The best definition of detachment I've found (this is paraphrased) Detachment: A healthy neutrality. We learn to love so we do not hurt ourselves. We live in the present moment. We allow life to happen instead of forcing it. We give up regrets over the past and the future. It also means accepting reality. The premiss is each person is responsible for themselves. We can't solve problems that are not ours to solve. We keep our hands to ourselves and deal with what is our issue/s. We allow ourselves and others to live our lives the best we can. We focus on the good in our lives and feel grateful.

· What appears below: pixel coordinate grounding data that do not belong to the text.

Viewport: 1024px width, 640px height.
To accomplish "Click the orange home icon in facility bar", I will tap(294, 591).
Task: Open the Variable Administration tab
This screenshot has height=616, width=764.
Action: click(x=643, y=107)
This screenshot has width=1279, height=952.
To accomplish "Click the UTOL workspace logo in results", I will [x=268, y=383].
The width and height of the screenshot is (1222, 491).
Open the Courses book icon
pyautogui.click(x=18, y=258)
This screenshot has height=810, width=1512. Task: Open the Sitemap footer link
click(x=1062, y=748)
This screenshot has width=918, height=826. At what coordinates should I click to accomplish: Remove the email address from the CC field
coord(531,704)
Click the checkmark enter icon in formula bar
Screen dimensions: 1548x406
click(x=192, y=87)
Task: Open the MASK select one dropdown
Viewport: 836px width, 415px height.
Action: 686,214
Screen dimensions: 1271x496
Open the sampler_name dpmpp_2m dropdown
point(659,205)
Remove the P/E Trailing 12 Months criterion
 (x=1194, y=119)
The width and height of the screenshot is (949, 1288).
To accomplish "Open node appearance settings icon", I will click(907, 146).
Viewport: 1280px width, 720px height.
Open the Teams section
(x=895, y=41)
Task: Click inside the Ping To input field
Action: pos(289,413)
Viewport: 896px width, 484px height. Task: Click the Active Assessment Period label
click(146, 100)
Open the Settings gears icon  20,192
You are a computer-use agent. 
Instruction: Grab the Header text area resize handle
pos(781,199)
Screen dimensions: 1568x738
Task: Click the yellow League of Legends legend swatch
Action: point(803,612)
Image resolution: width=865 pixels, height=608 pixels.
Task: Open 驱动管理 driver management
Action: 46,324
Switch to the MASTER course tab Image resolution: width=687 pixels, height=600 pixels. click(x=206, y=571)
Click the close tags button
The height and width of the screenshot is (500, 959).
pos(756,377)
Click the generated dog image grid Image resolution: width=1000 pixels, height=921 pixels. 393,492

What tommyecat said about staying busy and distracting our "stinking thinking" (I love that phrase .. lol!). Slogans for me are big. Easy Does It, Halt is a big one now too. It sounds like you are detached emotionally and that's not the same as being detached with love. It's ok to be there so you can find your way to detaching with love. You have been hurt and it's a natural reaction to want to shut down. It's just important not to stay there to long.
Hugs P:)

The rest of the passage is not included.